This option allows to build gdbserver and/or the gdb
debugger for the target.
For embedded development, the most common solution is to
build only 'gdbserver' for the target, and use a cross-gdb
on the host. See BR2_PACKAGE_HOST_GDB in the Toolchain menu
to enable one. Notice that external toolchains often provide
their own pre-built cross-gdb and gdbserver binaries.
http://www.gnu.org/software/gdb/
if BR2_PACKAGE_GDB
config BR2_PACKAGE_GDB_SERVER
bool "gdbserver"
depends on !BR2_TOOLCHAIN_EXTERNAL_GDB_SERVER_COPY
depends on !BR2_riscv
help
Build the gdbserver stub to run on the target.
A full gdb is needed to debug the progam.

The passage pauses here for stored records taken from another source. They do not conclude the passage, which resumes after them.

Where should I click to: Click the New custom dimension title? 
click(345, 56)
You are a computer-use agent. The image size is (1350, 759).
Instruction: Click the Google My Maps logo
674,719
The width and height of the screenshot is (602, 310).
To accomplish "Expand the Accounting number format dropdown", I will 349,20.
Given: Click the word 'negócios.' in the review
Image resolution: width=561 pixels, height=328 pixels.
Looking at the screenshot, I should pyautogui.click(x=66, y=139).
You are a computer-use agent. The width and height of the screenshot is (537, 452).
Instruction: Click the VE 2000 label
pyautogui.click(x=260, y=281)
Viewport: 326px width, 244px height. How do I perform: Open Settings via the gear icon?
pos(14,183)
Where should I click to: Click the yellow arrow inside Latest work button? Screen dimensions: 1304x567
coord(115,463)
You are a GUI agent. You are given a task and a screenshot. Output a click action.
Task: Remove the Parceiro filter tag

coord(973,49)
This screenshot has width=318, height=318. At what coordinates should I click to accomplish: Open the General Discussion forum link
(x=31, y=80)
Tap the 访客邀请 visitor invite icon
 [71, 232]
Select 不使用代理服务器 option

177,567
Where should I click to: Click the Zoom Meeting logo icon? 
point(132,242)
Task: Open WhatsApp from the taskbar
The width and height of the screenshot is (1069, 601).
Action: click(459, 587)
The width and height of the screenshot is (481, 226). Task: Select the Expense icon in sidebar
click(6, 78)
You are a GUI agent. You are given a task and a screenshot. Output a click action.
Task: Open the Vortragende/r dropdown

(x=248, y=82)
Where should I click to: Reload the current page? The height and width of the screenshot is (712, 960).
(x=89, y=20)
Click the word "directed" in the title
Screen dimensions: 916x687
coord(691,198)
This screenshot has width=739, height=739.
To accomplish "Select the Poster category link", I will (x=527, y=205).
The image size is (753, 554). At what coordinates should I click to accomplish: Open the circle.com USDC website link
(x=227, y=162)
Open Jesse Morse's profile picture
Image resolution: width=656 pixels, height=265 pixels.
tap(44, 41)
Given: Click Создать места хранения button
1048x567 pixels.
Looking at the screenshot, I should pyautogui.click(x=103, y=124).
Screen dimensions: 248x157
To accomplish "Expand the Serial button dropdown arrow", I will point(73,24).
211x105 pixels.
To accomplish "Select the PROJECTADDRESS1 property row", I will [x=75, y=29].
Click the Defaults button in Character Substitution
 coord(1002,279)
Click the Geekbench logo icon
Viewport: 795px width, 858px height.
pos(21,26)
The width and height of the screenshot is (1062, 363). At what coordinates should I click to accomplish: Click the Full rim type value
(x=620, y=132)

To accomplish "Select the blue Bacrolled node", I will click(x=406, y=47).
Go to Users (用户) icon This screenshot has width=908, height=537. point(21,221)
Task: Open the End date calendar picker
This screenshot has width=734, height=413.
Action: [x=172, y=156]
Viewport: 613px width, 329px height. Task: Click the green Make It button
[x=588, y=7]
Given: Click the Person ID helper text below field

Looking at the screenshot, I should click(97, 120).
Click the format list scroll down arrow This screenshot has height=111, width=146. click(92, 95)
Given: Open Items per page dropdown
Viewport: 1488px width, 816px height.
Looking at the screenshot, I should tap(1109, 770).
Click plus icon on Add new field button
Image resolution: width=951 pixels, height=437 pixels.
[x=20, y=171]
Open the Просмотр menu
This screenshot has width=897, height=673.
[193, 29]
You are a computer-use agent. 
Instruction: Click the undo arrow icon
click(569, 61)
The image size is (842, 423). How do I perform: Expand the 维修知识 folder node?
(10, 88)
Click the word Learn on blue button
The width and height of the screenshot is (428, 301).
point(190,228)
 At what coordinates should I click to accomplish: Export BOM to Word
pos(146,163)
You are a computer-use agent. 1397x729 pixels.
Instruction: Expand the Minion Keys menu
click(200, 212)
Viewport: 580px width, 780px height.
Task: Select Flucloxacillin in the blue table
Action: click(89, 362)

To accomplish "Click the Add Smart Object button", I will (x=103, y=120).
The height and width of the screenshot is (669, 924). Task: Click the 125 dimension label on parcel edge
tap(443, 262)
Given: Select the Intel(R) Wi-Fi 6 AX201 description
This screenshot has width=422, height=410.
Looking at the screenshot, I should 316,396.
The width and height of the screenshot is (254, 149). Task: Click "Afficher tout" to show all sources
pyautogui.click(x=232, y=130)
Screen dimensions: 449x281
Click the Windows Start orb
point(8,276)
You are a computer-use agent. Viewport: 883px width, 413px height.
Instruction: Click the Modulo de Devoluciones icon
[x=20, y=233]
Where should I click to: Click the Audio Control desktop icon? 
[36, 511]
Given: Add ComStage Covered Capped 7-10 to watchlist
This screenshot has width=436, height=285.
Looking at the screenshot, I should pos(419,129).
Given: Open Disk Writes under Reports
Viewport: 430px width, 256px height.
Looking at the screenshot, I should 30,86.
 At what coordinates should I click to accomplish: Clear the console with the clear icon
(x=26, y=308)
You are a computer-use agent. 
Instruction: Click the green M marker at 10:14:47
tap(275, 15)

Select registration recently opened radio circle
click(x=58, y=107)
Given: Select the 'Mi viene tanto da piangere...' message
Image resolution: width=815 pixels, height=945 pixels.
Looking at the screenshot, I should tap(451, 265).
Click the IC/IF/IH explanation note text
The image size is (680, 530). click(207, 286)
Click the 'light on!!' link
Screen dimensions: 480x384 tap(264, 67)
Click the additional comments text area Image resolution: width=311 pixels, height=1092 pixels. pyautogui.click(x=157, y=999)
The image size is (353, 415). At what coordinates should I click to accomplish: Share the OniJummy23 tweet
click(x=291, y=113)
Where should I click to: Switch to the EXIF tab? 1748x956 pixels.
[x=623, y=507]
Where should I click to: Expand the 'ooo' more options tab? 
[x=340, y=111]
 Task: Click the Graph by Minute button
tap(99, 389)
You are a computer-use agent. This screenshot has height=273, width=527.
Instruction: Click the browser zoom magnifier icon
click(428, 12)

config BR2_PACKAGE_GDB_DEBUGGER
bool "full debugger"
depends on BR2_USE_WCHAR
depends on !BR2_sh
depends on !BR2_csky
select BR2_PACKAGE_NCURSES
comment "full gdb on target needs a toolchain w/ wchar"
depends on !BR2_sh
depends on !BR2_USE_WCHAR
if BR2_PACKAGE_GDB_DEBUGGER
config BR2_PACKAGE_GDB_TUI
bool "TUI support"
help
This option enables terminal user interface (TUI) for gdb
"The GDB Text User Interface (TUI) is a terminal interface
which uses the curses library to show the source file, the
assembly output, the program registers and GDB commands in
separate text windows."
https://sourceware.org/gdb/current/onlinedocs/gdb/TUI.html
config BR2_PACKAGE_GDB_PYTHON
bool "Python support"
# Only Python 2.x is supported by gdb for now
depends on BR2_PACKAGE_PYTHON
help
This option enables Python support in the target gdb.